ABC News/Yahoo! News ventured to the U.S. Naval Observatory in search of answers.
Situated atop a hill overlooking much of Washington, D.C., the observatory is perhaps best known as the home of the vice president’s mansion, but it is also home to the nation’s master clock.
Every time you turn on your cellphone or plug an address into your car’s GPS, you are actually communicating with the Naval Observatory.
“Everything is tied in to the master clock here,” Naval Observatory’s Public Affairs Officer Geoff Chester explained during a recent tour. “So, if you use anything that remotely touches GPS as a timing source, then you are essentially getting your time from us.”
Chester explained how the job of keeping the nation on time is a whole lot more complicated than counting up from “one-Mississippi.”
“We now use a particular frequency of an atom,” Chester said. “It’s essentially a microwave resent frequency, and a second is now defined as the interval of 9,192,631,770 hyperfine transitions of the ground state of a neutral caesium 133 atom.”
The 9,192,631,770 atomic intervals that measure a second is the basic building block of time as it is measured today.
In addition to watching the clock, the Naval Observatory has long played a role in keeping an eye on the sky.
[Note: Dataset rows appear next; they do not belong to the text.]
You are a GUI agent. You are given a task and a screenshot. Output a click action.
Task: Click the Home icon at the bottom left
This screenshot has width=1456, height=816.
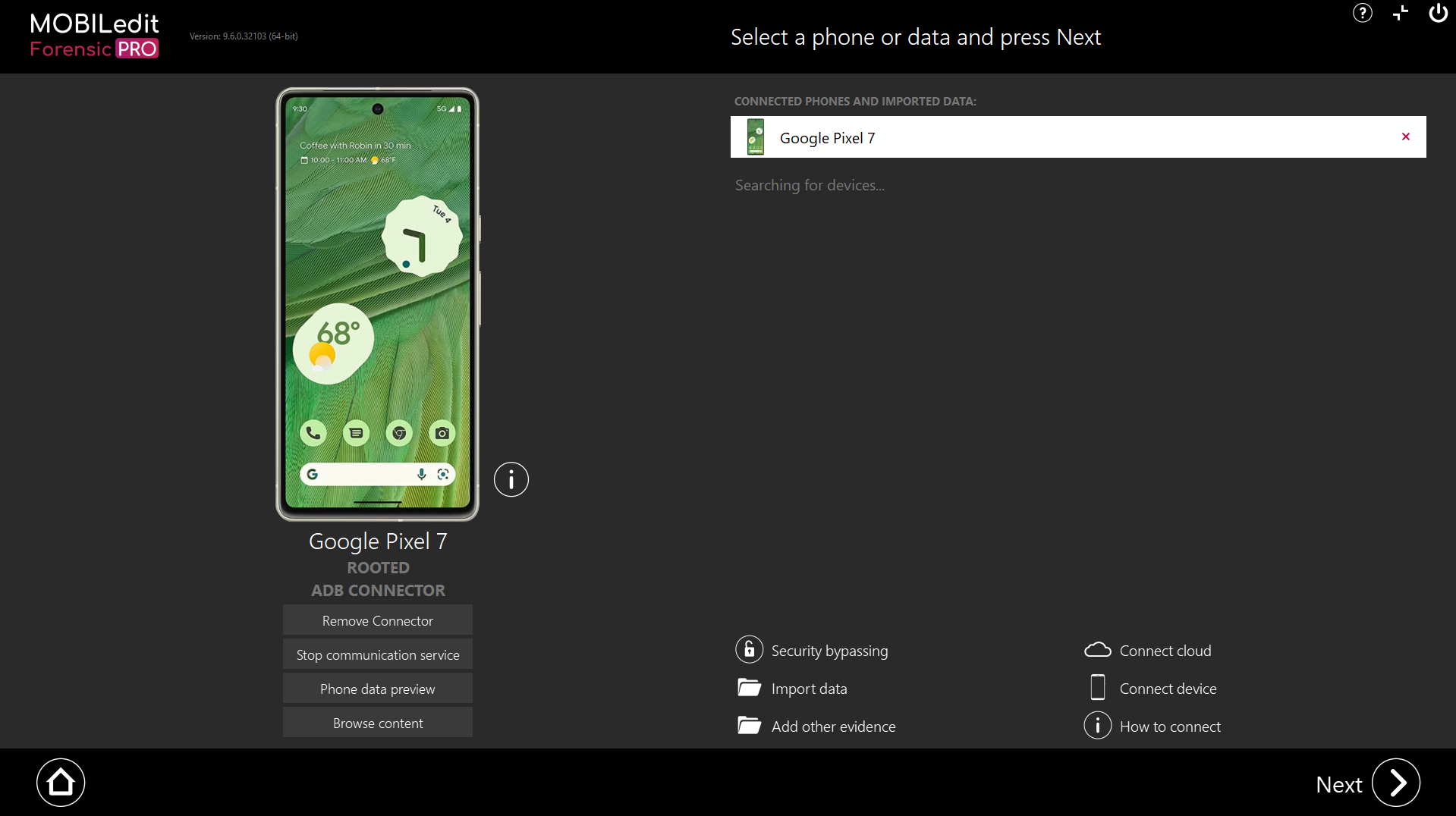(x=61, y=783)
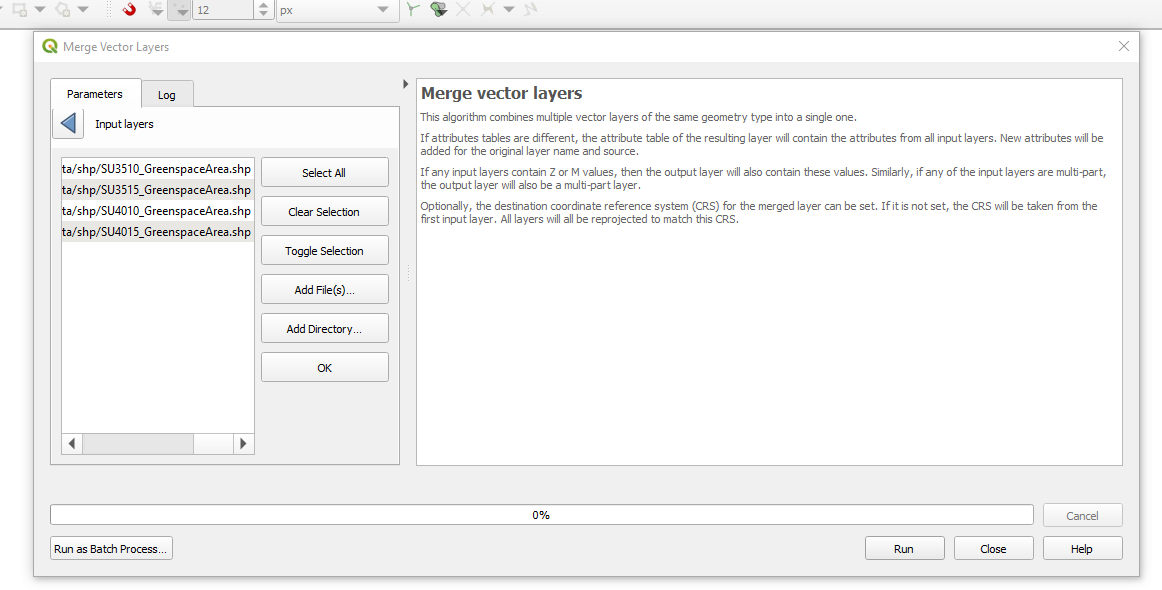Click the progress bar showing 0%
Viewport: 1162px width, 590px height.
tap(541, 514)
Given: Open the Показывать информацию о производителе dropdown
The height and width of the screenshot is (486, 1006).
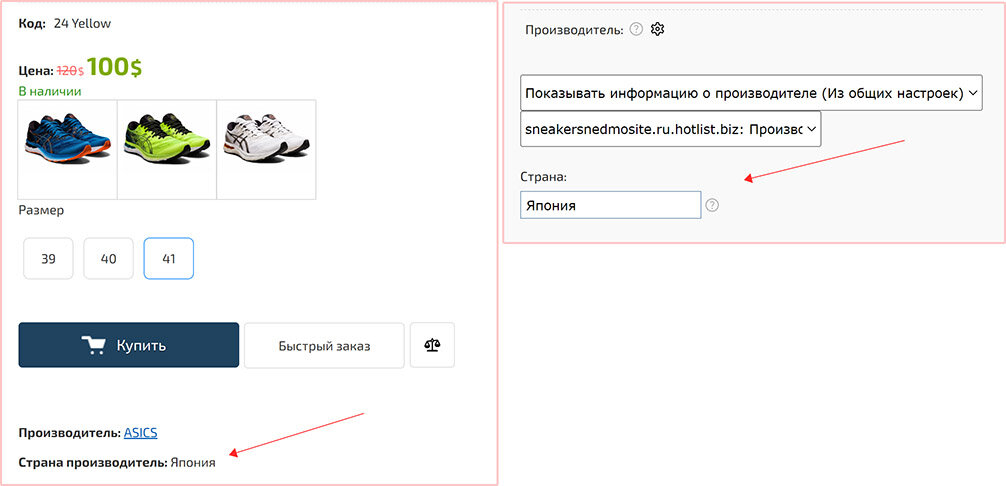Looking at the screenshot, I should [x=751, y=93].
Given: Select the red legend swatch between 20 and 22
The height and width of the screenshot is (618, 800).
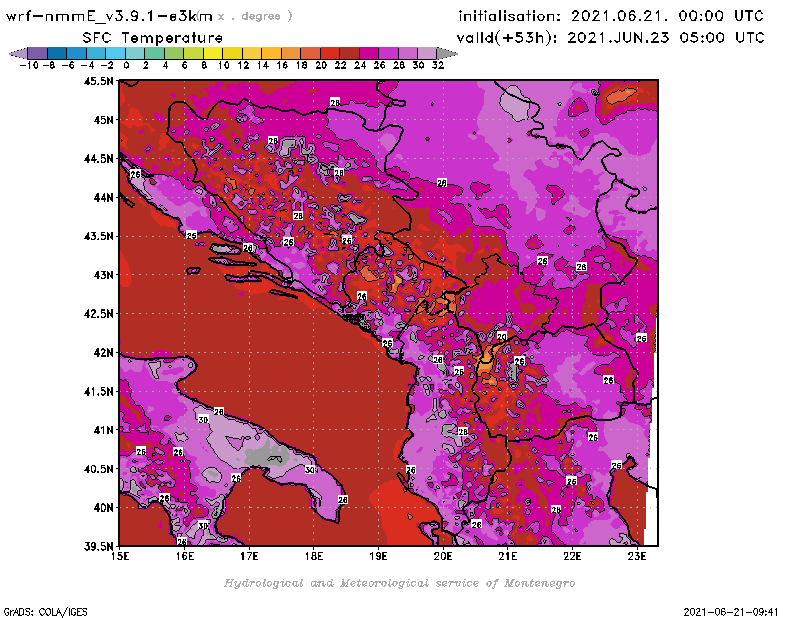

Chester showed ABC News/Yahoo! News a telescope that was built in 1893 to observe a particular type of star called “double stars,” which appear close to each other when seen from Earth.
“Double stars make up about two-thirds of the population of all the stars that you can see in the sky,” Chester said. “So, it’s very important for us to understand how these components of these double stars move relative to each other, so we can properly get our guidance sensors pointing at the right things.”
One of the most interesting aspects of the telescope, which is not computer-controlled as many modern ones are, has nothing to do with the operation of the telescope itself.
If you stand in the middle of the domed room that houses the telescope and look up, there is no apparent way to reach the telescope, which is elevated above at the ceiling’s height — until Chester hits a button and the entire floor begins to elevate to reach the telescope above.
“We believe this is the largest elevator in the city,” Chester said, as the floor made its ascent.